Wisler eventually pulled into his driveway, where he opened the garage door. See DUMF No. 8. As he drove the car into the garage, his car hit a shelving unit on the right side of the garage, causing damage to the car. See id. Wisler has no recollection of anything that occurred from the time he pulled into his garage until the time he was sitting handcuffed, including the car door opening and exiting the vehicle. See DUMF No. 9. n5
The officers exited their vehicles, set up a high risk stop, and ordered Wisler multiple times to exit his vehicle. See DUMF No. 10. n6 When Wisler did not comply, Long and Logue approached the BMW from the driver’s side and Jones approached from the passenger side. See id. Long loudly gave verbal commands to Wisler to exit the vehicle and show his hands. See id. Wisler did not comply. See id. The officers had their guns drawn as they considered this to be a high risk situation. See id. Long and Logue believed there was some exigency to getting Wisler into custody because they did not know if anyone else was in the house that might come out and try to interfere, although they did not so indicate in the police report. See Long Declaration at P 6; Logue Declaration at P 5; see also DUMF No. 11 & Plaintiff’s Response DUMF No.11. n7
When the officers attempted to remove Wisler from the car, Wisler tried to pull his arms away. See DUMF No. 12. n8 Logue was able to undo his seatbelt and then he and Long physically pulled him out of the car and got him onto the garage floor in order to handcuff him and place him under arrest. See id. Wisler initially went to the ground on his stomach, pulling his arms underneath his body. See DUMF No. 13. Before the officers could get control of him, Wisler rolled from his stomach to his back and continued to resist. n9 See id. As they tried to control Wisler, he tensed his muscles and held his arms. See id. In an effort to restrain Wisler, Jones grabbed Wisler’s legs and Logue was at Wisler’s head attempting to grab Wisler’s right shoulder. See DUMF No. 14. With his left arm, Long grabbed Wisler’s right arm and pinned it against Wisler’s chest. See id.

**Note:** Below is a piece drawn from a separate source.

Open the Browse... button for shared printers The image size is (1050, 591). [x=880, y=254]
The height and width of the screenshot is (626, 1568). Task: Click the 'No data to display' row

At this point, there is a dispute. Defendants maintain that Wisler reached up with his left arm and grabbed inside of Long’s thigh and onto Long’s testicle, which caused Long instant and severe pain. See id. Due to Long’s body position, Long’s fist was his only readily available weapon. See DUMF No. 15. Long responded quickly by jabbing Wisler two to three times in the face with his fist, as “distraction blows,” in order to get Wisler to release his grip. See id. Long’s decision to use his fist to strike Wisler was a reaction to the pain and there was no time for Long to do anything else. See DUMF No. 16. After Wisler was handcuffed, Long walked away and was bent over with his hands toward his groin and all of the color had left Long’s face. See DUMF No. 18. Long told Jones and Logue that Wisler had grabbed his testicle. See id.
In contrast, Wisler contends that, at the time Long alleges that Wisler grabbed Long’s testicle, Wisler’s right arm was under Long’s control and Wisler’s left arm was behind Wisler’s back, and Logue did not see Wisler’s arm come out from underneath Wisler’s back until after Long struck Wisler in the face. See PUMF No. 3. Further, Wisler contends that Long struck Wisler three times in the face in order to gain compliance, not as a reaction to pain. See PUMF No. 2; Plaintiff’s Response to DUMF No. 17.
Nevertheless, the parties appear to agree that, because of the way Long was positioned over Wisler, neither Logue nor Jones saw Wisler grab Long’s testicle, but at least Jones heard Long groan. See DUMF No. 17. n10 Jones, who was positioned at Wisler’s feet, did not observe Long strike Wisler. See id. After the strikes, Wisler released his grip and was placed in handcuffs. See DUMF No. 15.
A fist strike to the eye or to the area where Wisler was struck creates a risk of serious injury to both Wisler and Long. PUMF No. 5. There was no time in the sequence of events from the time the officers first fell behind Wisler to the time that he was handcuffed that “deadly force” would have been justified. n11 PUMF No. 6.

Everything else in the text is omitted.